The Neuroscience of Mental Health

Overview of Mental Illness

Overview of Etiology

Overview of Development, Temperament, and Risk Factors

Overview of Prevention

Overview of Treatment

Overview of Mental Health Services

Overview of Cultural Diversity and Mental Health Services

Overview of Consumer and Family Movements

Overview of Recovery

Conclusions

References

Overview of Development, Temperament, and Risk Factors

How we come to be the way we are is through the process of development. Generally defined as the lifelong process of growth, maturation, and change, development is the product of the elaborate interplay of biological, psychological, and social influences. By studying development, researchers hope to uncover the origins of both mental health and mental illness.

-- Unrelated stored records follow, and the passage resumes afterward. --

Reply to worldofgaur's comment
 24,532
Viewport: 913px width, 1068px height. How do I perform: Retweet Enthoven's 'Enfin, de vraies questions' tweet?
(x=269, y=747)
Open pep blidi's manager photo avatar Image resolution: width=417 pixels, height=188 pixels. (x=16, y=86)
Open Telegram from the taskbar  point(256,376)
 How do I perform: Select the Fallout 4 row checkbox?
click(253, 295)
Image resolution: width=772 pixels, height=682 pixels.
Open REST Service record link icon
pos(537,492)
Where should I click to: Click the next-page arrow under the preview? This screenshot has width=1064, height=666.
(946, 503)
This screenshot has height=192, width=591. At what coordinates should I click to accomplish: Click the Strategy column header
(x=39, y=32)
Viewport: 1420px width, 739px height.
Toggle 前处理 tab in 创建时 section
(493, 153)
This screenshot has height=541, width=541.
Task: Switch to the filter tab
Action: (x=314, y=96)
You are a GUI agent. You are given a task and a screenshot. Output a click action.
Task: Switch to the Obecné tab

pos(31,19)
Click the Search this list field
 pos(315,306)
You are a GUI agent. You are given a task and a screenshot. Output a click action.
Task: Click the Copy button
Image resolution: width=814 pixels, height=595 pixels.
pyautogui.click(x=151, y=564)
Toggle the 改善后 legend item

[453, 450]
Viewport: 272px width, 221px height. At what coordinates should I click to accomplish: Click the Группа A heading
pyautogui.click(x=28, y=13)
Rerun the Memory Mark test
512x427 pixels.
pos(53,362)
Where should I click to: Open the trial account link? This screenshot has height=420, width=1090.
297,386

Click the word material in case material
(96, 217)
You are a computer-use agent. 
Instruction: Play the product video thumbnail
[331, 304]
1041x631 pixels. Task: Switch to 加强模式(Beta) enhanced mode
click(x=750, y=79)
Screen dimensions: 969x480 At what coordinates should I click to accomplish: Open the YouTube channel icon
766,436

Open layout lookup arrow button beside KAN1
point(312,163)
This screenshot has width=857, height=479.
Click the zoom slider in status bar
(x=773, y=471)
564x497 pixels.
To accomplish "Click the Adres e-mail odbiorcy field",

This section elaborates and extends concepts introduced above regarding the fundamental workings of the brain at different developmental stages. It then proceeds to explain several seminal theories of development pioneered by Jean Piaget, Erik Erikson, and John Bowlby. Their theories cover cognitive development, personality development, and social development, respectively, although there is some overlap. Their major works, published in the 1950s and 1960s, were pivotal for the psychological and social sciences, galvanizing a huge body of theoretical and empirical research. However, with the advancements of science and the diversity of the population, these models may not apply to all groups without some adaptation for cultural context. The section concludes with a reminder that the brain is the “great synthesizer” of the many biological, psychological, and sociocultural phenomena that make us who we are.

Physical Development

Physical development of the nervous system provides the architecture for mental function (cognition, mood, and intentional behavior). As can be inferred from the discussion of brain complexity in the introductory section, nervous system development is arguably one of the most monumentally complicated developmental achievements. One hundred billion neurons must form elaborate and precise arrays of interconnections. Neurons begin the developmental process as undifferentiated cells, cells so seemingly anonymous that they are almost indistinguishable from other cells in an embryo. On the basis of genetic and epigenetic10 influences, the cells must first specialize, or differentiate, into neurons, migrate to their final position, and then send their growing axons (the branch of a neuron that transmits impulses) to project over long distances in order to form synapses with distant target cells (Kandel et al., 1995).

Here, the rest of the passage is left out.